You may be interested in my Two Daemons article which describes the difference in detail.

Answer 2

This Ideone example should make things pretty clear for you. If not, keep reading.

The following constructor accepts Rvalues only. However, since the argument "other" got a name it lost its "rvalueness" and now is a Lvalue. To cast it back to Rvalue, you have to use std::move . There's no reason to use std::forward here because this constructor does not accept Lvalues. If you try to call it with a Lvalue, you will get compile error.
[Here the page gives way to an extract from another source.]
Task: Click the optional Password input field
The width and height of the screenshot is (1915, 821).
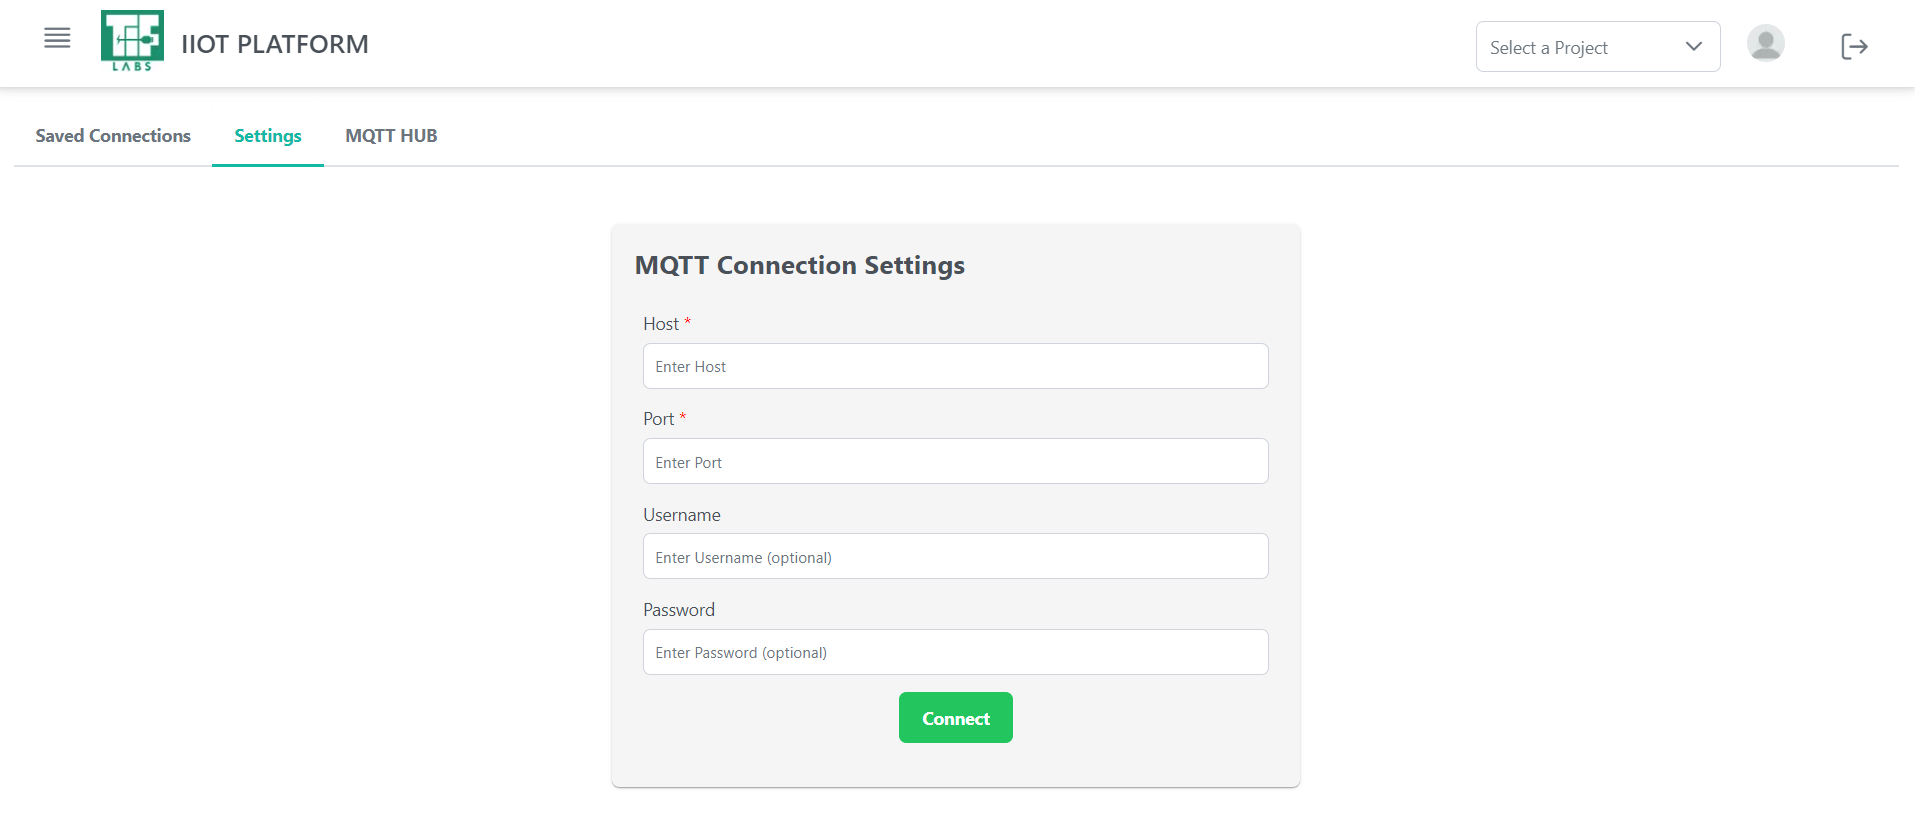Action: tap(955, 652)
ClassName(ClassName&& other)
     : _data(std::move(other._data))
{
    // If you don't use move, you could have: 
    //    cout << other._data;
    // And you will notice "other" has not been moved.    
}

The following constructor accepts both Lvalues and Rvalues. Scott Meyers called it "Universal Rerefences", but now it's called "Forwarding References". That's why, here, it's a must to use std::forward so that if other was an Rvalue, _data constructor will get called with an Rvalue. If other was an Lvalue, _data will be constructed with an Lvalue. That's why it's called perfect-forwarding.

template<typename T>
ClassName(T&& other)
   : _data(std::forward<decltype(_data)>(other._data))
{
}

I've tried to use your constructors as an example so you could understand, but this is not specific to constructors. This applies to functions as well.

With the first example tho, since your first constructor only accepts Rvalues, you could perfectly use std::forward instead, and both would do the same thing. But it's best not to do it, because people may think that your constructor accepts a forwarding reference , when it actually doesn't.

Answer 3

std::forward should be used with a forwarding reference .
std::move should be used with an rvalue reference .

There is nothing particular about constructors. The rules apply the same to any function, member function or constructor.

The most important thing is to realize when you have a forwarding reference and when you have an rvalue reference . They look similar but are not.

A forwarding reference is always in the form:

T&& ref

for T some deduced type .

For instance, this is a forwarding reference:

template <class T>
auto foo(T&& ref) -> void;

All these are rvalue references:

auto foo(int&& ref) -> void; // int not deduced

template <class T>
auto foo(const T&& ref); // not in form `T&&` (note the const)

template <class T>
auto foo(std::vector<T>&& ref) -> void; // not in form `T&&`

template <class T>
struct X {
    auto foo(T&& ref) -> T; // T not deduced. (It was deduced at class level)
};

For more please check this excellent in-depth article by Scott Meyers with the note that when the article was written the term "universal reference" was used (actually introduced by Scott himself). Now it is agreed that "forwarding reference" better describes it's purpose and usage.

---

So your example should be:

ClassName(ClassName&& other)
   : _data(std::move(other._data))
{
}

as other is an rvalue reference because ClassName is not a deduced type.